Beobachtete Cyberkriminalitätsfälle unter Einsatz von KI-Technologie in Afrika. | Bild: InterpolKI wird demnach in allen Phasen von Cyberangriffen eingesetzt: von Phishing über Erpressung bis zur Erstellung synthetischer Identitäten, die sogar biometrische Systeme umgehen können. Rund 600.000 Fälle digitaler Erpressung mit Deepfakes wurden erfasst. Die Analyse stützt sich auf Daten aus 36 afrikanischen Ländern.

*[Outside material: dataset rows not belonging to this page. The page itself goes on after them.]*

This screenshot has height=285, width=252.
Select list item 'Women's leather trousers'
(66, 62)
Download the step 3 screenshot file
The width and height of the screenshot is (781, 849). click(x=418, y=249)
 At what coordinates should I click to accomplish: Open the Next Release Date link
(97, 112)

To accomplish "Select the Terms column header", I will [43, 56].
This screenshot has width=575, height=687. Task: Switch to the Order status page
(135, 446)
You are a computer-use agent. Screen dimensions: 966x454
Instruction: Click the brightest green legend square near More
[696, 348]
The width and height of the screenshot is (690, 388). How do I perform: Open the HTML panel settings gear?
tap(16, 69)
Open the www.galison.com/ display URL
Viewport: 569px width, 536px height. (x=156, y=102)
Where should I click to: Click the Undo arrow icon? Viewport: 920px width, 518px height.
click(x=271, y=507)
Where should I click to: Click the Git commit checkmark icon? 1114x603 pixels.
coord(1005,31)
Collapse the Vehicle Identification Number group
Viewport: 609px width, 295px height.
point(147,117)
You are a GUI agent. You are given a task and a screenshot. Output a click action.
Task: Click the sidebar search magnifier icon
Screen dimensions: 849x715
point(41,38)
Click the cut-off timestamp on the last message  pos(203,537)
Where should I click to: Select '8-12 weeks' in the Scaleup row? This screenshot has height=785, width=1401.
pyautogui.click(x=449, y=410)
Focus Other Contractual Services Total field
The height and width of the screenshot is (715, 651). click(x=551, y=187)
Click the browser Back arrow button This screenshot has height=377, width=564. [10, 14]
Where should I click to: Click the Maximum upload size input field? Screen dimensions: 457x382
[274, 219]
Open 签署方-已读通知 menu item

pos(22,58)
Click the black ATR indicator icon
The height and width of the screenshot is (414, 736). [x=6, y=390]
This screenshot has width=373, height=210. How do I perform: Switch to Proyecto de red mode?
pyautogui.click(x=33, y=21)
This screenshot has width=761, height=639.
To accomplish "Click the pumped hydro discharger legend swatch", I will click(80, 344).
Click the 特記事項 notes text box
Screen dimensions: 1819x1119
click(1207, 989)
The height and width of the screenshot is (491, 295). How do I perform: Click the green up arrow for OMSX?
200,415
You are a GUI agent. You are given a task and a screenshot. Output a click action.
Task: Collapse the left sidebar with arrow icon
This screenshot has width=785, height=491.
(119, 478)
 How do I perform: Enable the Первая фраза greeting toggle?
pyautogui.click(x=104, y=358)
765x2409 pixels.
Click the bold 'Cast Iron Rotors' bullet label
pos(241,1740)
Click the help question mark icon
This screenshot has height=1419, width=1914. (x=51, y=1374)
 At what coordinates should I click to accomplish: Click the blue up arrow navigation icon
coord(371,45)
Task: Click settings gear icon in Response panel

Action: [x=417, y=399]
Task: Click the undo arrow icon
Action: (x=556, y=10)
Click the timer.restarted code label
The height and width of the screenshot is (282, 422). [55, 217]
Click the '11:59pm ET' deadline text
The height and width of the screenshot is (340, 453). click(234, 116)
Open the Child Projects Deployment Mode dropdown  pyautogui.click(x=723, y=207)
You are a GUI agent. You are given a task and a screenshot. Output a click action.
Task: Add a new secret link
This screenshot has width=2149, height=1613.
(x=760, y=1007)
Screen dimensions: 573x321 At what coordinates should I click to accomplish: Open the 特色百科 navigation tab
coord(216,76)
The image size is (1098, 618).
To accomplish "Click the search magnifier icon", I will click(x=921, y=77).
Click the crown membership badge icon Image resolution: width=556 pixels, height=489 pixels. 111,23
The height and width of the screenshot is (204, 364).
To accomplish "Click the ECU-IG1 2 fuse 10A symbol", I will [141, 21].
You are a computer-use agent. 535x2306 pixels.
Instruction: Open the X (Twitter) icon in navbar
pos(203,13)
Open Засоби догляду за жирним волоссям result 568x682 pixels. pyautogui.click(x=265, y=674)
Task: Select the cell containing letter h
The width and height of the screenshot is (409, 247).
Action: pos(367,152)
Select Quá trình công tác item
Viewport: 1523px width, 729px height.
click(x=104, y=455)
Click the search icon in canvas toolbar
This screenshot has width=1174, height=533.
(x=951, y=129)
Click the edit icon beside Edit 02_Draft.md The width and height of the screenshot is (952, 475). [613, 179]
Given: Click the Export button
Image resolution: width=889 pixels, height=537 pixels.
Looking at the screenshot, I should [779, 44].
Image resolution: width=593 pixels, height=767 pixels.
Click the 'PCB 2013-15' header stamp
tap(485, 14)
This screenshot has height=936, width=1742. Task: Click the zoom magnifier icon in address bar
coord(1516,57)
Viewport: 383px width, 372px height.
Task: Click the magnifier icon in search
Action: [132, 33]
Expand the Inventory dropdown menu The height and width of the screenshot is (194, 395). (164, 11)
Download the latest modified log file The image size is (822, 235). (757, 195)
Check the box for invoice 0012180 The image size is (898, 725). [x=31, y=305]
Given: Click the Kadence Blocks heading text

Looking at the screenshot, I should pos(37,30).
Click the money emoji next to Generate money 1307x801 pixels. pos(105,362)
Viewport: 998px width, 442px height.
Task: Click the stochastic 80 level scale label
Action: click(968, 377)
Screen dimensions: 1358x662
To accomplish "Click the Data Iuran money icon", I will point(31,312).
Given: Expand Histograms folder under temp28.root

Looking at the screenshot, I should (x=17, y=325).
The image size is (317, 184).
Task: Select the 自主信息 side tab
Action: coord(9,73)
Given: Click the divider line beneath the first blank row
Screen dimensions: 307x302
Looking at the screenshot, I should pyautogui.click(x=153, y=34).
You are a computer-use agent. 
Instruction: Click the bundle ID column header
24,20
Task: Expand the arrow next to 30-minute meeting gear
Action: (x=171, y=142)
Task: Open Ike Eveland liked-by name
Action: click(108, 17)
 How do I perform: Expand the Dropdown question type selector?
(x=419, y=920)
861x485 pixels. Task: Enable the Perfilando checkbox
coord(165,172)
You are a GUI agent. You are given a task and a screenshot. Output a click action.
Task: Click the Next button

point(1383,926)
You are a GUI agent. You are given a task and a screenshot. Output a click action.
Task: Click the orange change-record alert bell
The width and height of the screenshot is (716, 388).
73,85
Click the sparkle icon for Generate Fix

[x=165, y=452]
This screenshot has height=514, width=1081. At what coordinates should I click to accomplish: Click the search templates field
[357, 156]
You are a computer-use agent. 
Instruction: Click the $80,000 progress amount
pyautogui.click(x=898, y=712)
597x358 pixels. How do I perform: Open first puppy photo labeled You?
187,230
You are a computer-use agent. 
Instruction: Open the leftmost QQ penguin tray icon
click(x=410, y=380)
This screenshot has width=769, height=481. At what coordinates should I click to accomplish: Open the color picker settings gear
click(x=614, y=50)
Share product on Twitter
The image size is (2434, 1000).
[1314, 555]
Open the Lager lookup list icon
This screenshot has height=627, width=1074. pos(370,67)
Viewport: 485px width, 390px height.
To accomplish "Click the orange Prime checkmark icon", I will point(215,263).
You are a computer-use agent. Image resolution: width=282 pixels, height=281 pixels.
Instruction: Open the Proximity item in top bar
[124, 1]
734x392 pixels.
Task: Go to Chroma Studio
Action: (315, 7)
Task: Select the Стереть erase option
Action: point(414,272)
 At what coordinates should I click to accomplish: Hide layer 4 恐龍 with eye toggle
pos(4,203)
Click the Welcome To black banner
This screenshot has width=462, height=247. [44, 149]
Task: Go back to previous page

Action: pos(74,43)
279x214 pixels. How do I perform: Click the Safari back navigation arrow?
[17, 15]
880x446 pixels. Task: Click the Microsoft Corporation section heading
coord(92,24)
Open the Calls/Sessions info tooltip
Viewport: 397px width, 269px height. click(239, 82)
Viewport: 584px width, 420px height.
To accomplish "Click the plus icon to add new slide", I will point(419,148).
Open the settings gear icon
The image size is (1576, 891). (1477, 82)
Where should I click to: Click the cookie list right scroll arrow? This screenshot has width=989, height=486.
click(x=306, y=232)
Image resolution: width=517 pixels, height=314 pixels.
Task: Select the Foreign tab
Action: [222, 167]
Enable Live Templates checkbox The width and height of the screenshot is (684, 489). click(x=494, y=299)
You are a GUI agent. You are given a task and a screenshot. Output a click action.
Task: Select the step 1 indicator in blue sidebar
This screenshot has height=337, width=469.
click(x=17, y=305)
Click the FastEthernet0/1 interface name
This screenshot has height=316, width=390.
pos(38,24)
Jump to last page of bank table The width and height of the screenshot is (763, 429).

Der Bericht beschreibt auch Erfolge: Vier von Interpol koordinierte Operationen führten 2025/2026 zu mehr als 1.500 Festnahmen und der Sicherstellung von mehr als 100 Millionen US-Dollar. "KI automatisiert jeden Schritt eines Cyberangriffs, von der Aufklärung über Phishing bis zu Erpressung und Verschleierung", sagte Neal Jetton, Leiter der Interpol-Cybercrime-Einheit.